* TEXTO FUENTE
= = = = =

No hay que olvidar que en la experiencia no se ofrecen los entes con sus particulares propiedades como separados unos de otros, sino únicamente como variantes mentales que fundamentan nuestra capacidad intuitiva de definir las diversas individualidades sustantivas. Las ideas de esencia y de sustancia no son más que conceptos fundados en las diferencias de las unidades de los seres experimentales; tales diferencias y particularidades son las que originan y justifican nuestra conceptualización, unidad y comunicabilidad de los entes.

Por lo tanto, con razón podemos afirmar que hay entidades particulares con sus específicas propiedades, que el ser mismo no solo fundamenta, sino que expresa a través de sus múltiples capacidades de expresión. Con ellas, el ser se hace presente y se da como autónomo a la conciencia, al mismo tiempo que se convierte en algo para la misma: «algo» por lo cual la misma conciencia es atraída y asimilada, mientras se opone y se niega su identidad. El camino de la integración y comunicación no se detiene en un ser particular, sino por los enlaces y las aperturas del ser se enlaza de un ser, y de mi ser, al ser de nosotros. Se extiende así la gran geografía de los seres, como de una región que se pierde en la lejanía del horizonte, hasta constituir el universo de seres que se definen como la globalidad total del mundo. Como de un ser particular a otro hay contraste, sorpresa, poder, y participaciones variables y diferentes, en un simple acto experimental; mucho más si la consideración consciente de nuestra vida se extiende hacia un universo del que en realidad poseemos solamente una orilla.

Pero esto no nos impide someter a un examen el conjunto global de los individuos sustantivos que modelan nuestros conocimientos experimentales para separar y catalogar, según sus poderes y propiedades, las diferentes clases de entes. Así como en los actos se dan líneas divergentes de poder, también se dan estructuras concordantes que fundamentan la organización, la cual las ciencias naturales, en primer lugar, ya contabilizan, clasifican y distinguen. Así, sin la necesidad de convertir el ser en un género, o predicado universal, se nos hace posible visualizar los diferentes grupos de seres y sus niveles de expresión en el ámbito de la vida real. Y tampoco impide elaborar conceptos abstractos de alcance más general: como el concepto de un ser en sí general o un concepto general de sustancia, con tal de que no lleguemos a identificar el orden de nuestros pensamientos con el orden real, experimental y concreto.

= = = = =

* MATERIAL PROPORCIONADO
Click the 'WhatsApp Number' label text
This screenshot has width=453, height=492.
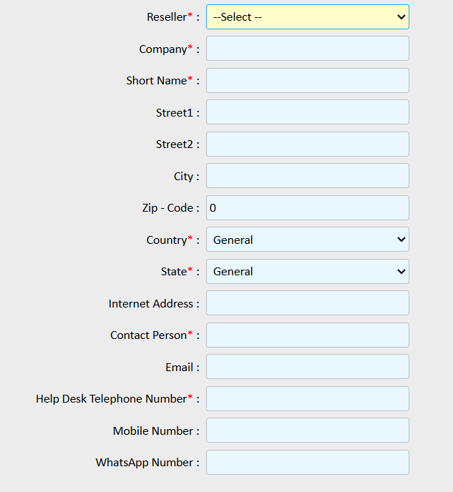(145, 463)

= = = = =

* ACCIONES A REALIZAR
(a) Reescribe el fragmento del texto fuente que comienza en "No hay que olvidar" y termina tras "de los entes.", sustituyendo "experiencia" por "vivencia".
(b) Indica si cada afirmación concuerda con el texto fuente, con un sí o un no y la cita textual que lo decide: (i) las ideas de esencia y de sustancia son conceptos fundados en las diferencias de las unidades de los seres experimentales; (ii) para visualizar los diferentes grupos de seres es necesario convertir el ser en un género; (iii) del universo poseemos en realidad solo una orilla.

* RESULTADOS
(a)
No hay que olvidar que en la vivencia no se ofrecen los entes con sus particulares propiedades como separados unos de otros, sino únicamente como variantes mentales que fundamentan nuestra capacidad intuitiva de definir las diversas individualidades sustantivas. Las ideas de esencia y de sustancia no son más que conceptos fundados en las diferencias de las unidades de los seres experimentales; tales diferencias y particularidades son las que originan y justifican nuestra conceptualización, unidad y comunicabilidad de los entes.

(b)
(i) Sí: "Las ideas de esencia y de sustancia no son más que conceptos fundados en las diferencias de las unidades de los seres experimentales".
(ii) No: "sin la necesidad de convertir el ser en un género, o predicado universal, se nos hace posible visualizar los diferentes grupos de seres".
(iii) Sí: "un universo del que en realidad poseemos solamente una orilla".